*Task brief*. Whatever the records say, give every one of them again exactly.

(The data)

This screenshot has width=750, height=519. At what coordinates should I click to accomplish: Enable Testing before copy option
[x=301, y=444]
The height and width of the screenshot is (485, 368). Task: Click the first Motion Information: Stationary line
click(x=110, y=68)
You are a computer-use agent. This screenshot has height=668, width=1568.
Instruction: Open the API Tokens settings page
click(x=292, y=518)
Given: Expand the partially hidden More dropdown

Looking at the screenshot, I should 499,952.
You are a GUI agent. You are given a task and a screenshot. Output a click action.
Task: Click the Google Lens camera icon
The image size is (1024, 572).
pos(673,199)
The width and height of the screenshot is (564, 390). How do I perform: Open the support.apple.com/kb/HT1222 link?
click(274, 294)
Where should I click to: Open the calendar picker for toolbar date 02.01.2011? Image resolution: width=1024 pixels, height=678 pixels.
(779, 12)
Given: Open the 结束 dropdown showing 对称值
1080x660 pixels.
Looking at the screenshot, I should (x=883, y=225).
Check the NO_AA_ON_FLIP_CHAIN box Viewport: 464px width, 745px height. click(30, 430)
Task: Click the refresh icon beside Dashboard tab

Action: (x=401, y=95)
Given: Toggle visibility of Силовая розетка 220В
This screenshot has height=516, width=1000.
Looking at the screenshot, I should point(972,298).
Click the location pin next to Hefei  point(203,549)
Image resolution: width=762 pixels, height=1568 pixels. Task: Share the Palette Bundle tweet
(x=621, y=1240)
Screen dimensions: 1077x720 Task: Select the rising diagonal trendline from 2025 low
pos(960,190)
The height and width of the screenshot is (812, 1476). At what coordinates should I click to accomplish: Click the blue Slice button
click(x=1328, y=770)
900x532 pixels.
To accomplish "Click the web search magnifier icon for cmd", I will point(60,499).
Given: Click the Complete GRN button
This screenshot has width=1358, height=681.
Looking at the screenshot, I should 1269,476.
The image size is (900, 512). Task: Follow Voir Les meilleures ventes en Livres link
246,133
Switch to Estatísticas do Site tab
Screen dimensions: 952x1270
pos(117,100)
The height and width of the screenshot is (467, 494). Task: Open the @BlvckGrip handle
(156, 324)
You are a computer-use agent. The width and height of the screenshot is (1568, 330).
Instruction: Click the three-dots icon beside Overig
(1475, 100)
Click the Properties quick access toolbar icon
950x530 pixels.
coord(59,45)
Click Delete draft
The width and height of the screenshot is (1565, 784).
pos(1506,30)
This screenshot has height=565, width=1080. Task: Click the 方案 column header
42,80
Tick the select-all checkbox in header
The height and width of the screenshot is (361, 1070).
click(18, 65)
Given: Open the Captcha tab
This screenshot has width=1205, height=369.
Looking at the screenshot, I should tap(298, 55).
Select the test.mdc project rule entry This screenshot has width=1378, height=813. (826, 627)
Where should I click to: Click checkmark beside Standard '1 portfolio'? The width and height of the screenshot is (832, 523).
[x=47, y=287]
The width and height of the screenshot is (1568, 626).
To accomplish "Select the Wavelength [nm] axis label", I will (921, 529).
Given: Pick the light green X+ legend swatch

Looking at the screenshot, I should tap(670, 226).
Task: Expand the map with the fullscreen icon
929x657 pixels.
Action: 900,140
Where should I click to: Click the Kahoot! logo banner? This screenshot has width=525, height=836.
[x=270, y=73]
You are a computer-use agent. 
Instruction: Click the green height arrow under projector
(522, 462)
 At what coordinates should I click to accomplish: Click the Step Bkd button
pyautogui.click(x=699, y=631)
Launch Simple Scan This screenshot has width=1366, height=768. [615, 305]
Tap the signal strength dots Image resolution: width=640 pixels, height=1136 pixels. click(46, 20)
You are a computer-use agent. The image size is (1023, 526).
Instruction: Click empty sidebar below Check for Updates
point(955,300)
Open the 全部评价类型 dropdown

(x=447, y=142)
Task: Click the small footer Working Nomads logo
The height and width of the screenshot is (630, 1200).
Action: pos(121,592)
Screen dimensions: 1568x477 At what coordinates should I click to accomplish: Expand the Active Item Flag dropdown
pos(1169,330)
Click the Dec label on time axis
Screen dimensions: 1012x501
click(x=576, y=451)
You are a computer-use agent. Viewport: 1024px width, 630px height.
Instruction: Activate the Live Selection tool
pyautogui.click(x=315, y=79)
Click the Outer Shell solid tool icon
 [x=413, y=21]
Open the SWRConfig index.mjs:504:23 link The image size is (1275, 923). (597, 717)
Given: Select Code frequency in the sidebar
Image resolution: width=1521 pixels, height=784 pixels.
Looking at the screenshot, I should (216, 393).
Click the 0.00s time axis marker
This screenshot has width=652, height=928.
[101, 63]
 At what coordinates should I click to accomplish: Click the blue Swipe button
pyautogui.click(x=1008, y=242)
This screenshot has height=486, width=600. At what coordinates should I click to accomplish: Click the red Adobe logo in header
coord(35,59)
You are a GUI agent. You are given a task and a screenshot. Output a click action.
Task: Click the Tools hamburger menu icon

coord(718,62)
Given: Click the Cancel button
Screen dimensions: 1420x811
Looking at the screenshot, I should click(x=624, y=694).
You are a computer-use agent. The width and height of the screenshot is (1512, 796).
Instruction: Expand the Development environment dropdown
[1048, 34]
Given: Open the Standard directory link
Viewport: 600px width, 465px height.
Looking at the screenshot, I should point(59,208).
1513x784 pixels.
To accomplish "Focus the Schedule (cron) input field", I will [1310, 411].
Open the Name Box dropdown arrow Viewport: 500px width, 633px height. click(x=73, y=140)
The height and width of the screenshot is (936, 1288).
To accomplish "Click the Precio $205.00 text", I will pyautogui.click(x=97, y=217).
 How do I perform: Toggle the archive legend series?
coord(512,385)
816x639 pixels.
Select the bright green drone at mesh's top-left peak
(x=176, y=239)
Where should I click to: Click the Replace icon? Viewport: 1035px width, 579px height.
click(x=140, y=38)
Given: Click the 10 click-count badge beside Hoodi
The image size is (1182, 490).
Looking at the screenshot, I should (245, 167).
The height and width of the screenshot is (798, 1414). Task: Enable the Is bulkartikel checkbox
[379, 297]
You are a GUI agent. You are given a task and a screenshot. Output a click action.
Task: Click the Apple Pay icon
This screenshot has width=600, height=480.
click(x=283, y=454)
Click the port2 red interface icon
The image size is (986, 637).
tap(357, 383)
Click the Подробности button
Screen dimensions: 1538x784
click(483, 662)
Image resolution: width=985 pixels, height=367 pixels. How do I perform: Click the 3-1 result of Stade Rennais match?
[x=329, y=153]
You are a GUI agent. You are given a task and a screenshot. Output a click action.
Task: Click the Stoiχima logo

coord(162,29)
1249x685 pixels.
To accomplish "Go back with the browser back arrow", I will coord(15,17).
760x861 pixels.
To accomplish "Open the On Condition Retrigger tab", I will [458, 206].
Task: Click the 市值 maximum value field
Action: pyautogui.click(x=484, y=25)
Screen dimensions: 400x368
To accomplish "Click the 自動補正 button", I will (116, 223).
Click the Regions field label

(End The data)

*Exercise response*.
This screenshot has width=750, height=519. At what coordinates should I click to accomplish: Enable Testing before copy option
[x=301, y=444]
The height and width of the screenshot is (485, 368). Task: Click the first Motion Information: Stationary line
click(x=110, y=68)
You are a computer-use agent. This screenshot has height=668, width=1568.
Instruction: Open the API Tokens settings page
click(x=292, y=518)
Given: Expand the partially hidden More dropdown

Looking at the screenshot, I should 499,952.
You are a GUI agent. You are given a task and a screenshot. Output a click action.
Task: Click the Google Lens camera icon
The image size is (1024, 572).
pos(673,199)
The width and height of the screenshot is (564, 390). How do I perform: Open the support.apple.com/kb/HT1222 link?
click(274, 294)
Where should I click to: Open the calendar picker for toolbar date 02.01.2011? Image resolution: width=1024 pixels, height=678 pixels.
(779, 12)
Given: Open the 结束 dropdown showing 对称值
1080x660 pixels.
Looking at the screenshot, I should (x=883, y=225).
Check the NO_AA_ON_FLIP_CHAIN box Viewport: 464px width, 745px height. click(30, 430)
Task: Click the refresh icon beside Dashboard tab

Action: (x=401, y=95)
Given: Toggle visibility of Силовая розетка 220В
This screenshot has height=516, width=1000.
Looking at the screenshot, I should point(972,298).
Click the location pin next to Hefei  point(203,549)
Image resolution: width=762 pixels, height=1568 pixels. Task: Share the Palette Bundle tweet
(x=621, y=1240)
Screen dimensions: 1077x720 Task: Select the rising diagonal trendline from 2025 low
pos(960,190)
The height and width of the screenshot is (812, 1476). At what coordinates should I click to accomplish: Click the blue Slice button
click(x=1328, y=770)
900x532 pixels.
To accomplish "Click the web search magnifier icon for cmd", I will point(60,499).
Given: Click the Complete GRN button
This screenshot has width=1358, height=681.
Looking at the screenshot, I should 1269,476.
The image size is (900, 512). Task: Follow Voir Les meilleures ventes en Livres link
246,133
Switch to Estatísticas do Site tab
Screen dimensions: 952x1270
pos(117,100)
The height and width of the screenshot is (467, 494). Task: Open the @BlvckGrip handle
(156, 324)
You are a computer-use agent. The width and height of the screenshot is (1568, 330).
Instruction: Click the three-dots icon beside Overig
(1475, 100)
Click the Properties quick access toolbar icon
950x530 pixels.
coord(59,45)
Click Delete draft
The width and height of the screenshot is (1565, 784).
pos(1506,30)
This screenshot has height=565, width=1080. Task: Click the 方案 column header
42,80
Tick the select-all checkbox in header
The height and width of the screenshot is (361, 1070).
click(18, 65)
Given: Open the Captcha tab
This screenshot has width=1205, height=369.
Looking at the screenshot, I should tap(298, 55).
Select the test.mdc project rule entry This screenshot has width=1378, height=813. (826, 627)
Where should I click to: Click checkmark beside Standard '1 portfolio'? The width and height of the screenshot is (832, 523).
[x=47, y=287]
The width and height of the screenshot is (1568, 626).
To accomplish "Select the Wavelength [nm] axis label", I will (921, 529).
Given: Pick the light green X+ legend swatch

Looking at the screenshot, I should tap(670, 226).
Task: Expand the map with the fullscreen icon
929x657 pixels.
Action: 900,140
Where should I click to: Click the Kahoot! logo banner? This screenshot has width=525, height=836.
[x=270, y=73]
You are a computer-use agent. 
Instruction: Click the green height arrow under projector
(522, 462)
 At what coordinates should I click to accomplish: Click the Step Bkd button
pyautogui.click(x=699, y=631)
Launch Simple Scan This screenshot has width=1366, height=768. [615, 305]
Tap the signal strength dots Image resolution: width=640 pixels, height=1136 pixels. click(46, 20)
You are a computer-use agent. The image size is (1023, 526).
Instruction: Click empty sidebar below Check for Updates
point(955,300)
Open the 全部评价类型 dropdown

(x=447, y=142)
Task: Click the small footer Working Nomads logo
The height and width of the screenshot is (630, 1200).
Action: pos(121,592)
Screen dimensions: 1568x477 At what coordinates should I click to accomplish: Expand the Active Item Flag dropdown
pos(1169,330)
Click the Dec label on time axis
Screen dimensions: 1012x501
click(x=576, y=451)
You are a computer-use agent. Viewport: 1024px width, 630px height.
Instruction: Activate the Live Selection tool
pyautogui.click(x=315, y=79)
Click the Outer Shell solid tool icon
 [x=413, y=21]
Open the SWRConfig index.mjs:504:23 link The image size is (1275, 923). (597, 717)
Given: Select Code frequency in the sidebar
Image resolution: width=1521 pixels, height=784 pixels.
Looking at the screenshot, I should (216, 393).
Click the 0.00s time axis marker
This screenshot has width=652, height=928.
[101, 63]
 At what coordinates should I click to accomplish: Click the blue Swipe button
pyautogui.click(x=1008, y=242)
This screenshot has height=486, width=600. At what coordinates should I click to accomplish: Click the red Adobe logo in header
coord(35,59)
You are a GUI agent. You are given a task and a screenshot. Output a click action.
Task: Click the Tools hamburger menu icon

coord(718,62)
Given: Click the Cancel button
Screen dimensions: 1420x811
Looking at the screenshot, I should click(x=624, y=694).
You are a computer-use agent. The width and height of the screenshot is (1512, 796).
Instruction: Expand the Development environment dropdown
[1048, 34]
Given: Open the Standard directory link
Viewport: 600px width, 465px height.
Looking at the screenshot, I should point(59,208).
1513x784 pixels.
To accomplish "Focus the Schedule (cron) input field", I will [1310, 411].
Open the Name Box dropdown arrow Viewport: 500px width, 633px height. click(x=73, y=140)
The height and width of the screenshot is (936, 1288).
To accomplish "Click the Precio $205.00 text", I will pyautogui.click(x=97, y=217).
 How do I perform: Toggle the archive legend series?
coord(512,385)
816x639 pixels.
Select the bright green drone at mesh's top-left peak
(x=176, y=239)
Where should I click to: Click the Replace icon? Viewport: 1035px width, 579px height.
click(x=140, y=38)
Given: Click the 10 click-count badge beside Hoodi
The image size is (1182, 490).
Looking at the screenshot, I should (245, 167).
The height and width of the screenshot is (798, 1414). Task: Enable the Is bulkartikel checkbox
[379, 297]
You are a GUI agent. You are given a task and a screenshot. Output a click action.
Task: Click the Apple Pay icon
This screenshot has width=600, height=480.
click(x=283, y=454)
Click the port2 red interface icon
The image size is (986, 637).
tap(357, 383)
Click the Подробности button
Screen dimensions: 1538x784
click(483, 662)
Image resolution: width=985 pixels, height=367 pixels. How do I perform: Click the 3-1 result of Stade Rennais match?
[x=329, y=153]
You are a GUI agent. You are given a task and a screenshot. Output a click action.
Task: Click the Stoiχima logo

coord(162,29)
1249x685 pixels.
To accomplish "Go back with the browser back arrow", I will coord(15,17).
760x861 pixels.
To accomplish "Open the On Condition Retrigger tab", I will [458, 206].
Task: Click the 市值 maximum value field
Action: pyautogui.click(x=484, y=25)
Screen dimensions: 400x368
To accomplish "Click the 自動補正 button", I will (116, 223).
Click the Regions field label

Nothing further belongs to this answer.